Terlebih, setiap tambahan modal yang diberikan pemerintah daerah pada dasarnya bersumber dari anggaran daerah yang merupakan uang masyarakat. Karena itu, penggunaannya harus mampu memberikan manfaat nyata bagi masyarakat Kota Bandung.
Pansus 18 juga menyoroti hasil studi banding ke sejumlah daerah yang menunjukkan bahwa BPR yang mendapatkan tambahan modal pada umumnya berada dalam kondisi yang sehat dan memiliki prospek kinerja yang baik.
Kondisi tersebut dinilai berbeda dengan BPR Kota Bandung yang saat ini masih menghadapi persoalan internal dan terus mengalami kerugian.
DPRD meminta evaluasi dilakukan secara menyeluruh untuk mengetahui faktor utama yang menyebabkan kinerja BPR Kota Bandung belum membaik.

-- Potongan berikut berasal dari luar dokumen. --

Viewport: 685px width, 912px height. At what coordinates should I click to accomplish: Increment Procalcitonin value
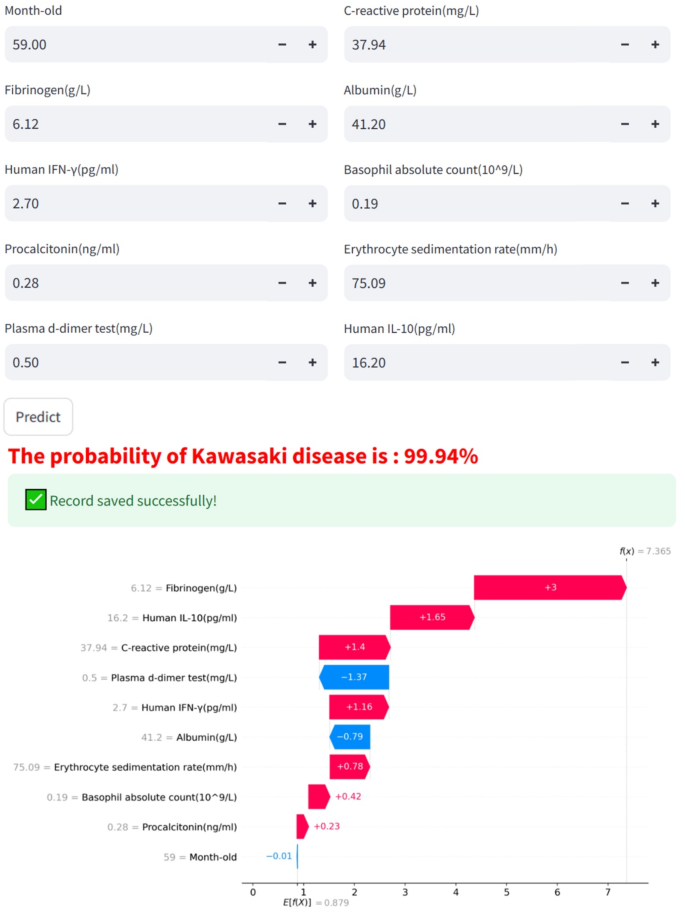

Setidaknya terdapat tiga persoalan yang menjadi perhatian, yakni tingginya kredit macet, lemahnya penerapan prinsip kehati-hatian, serta potensi ketidakpatuhan terhadap regulasi. Selain itu, DPRD meminta seluruh temuan dan catatan dari Otoritas Jasa Keuangan (OJK) menjadi pertimbangan penting dalam menentukan kebijakan terhadap BPR Kota Bandung.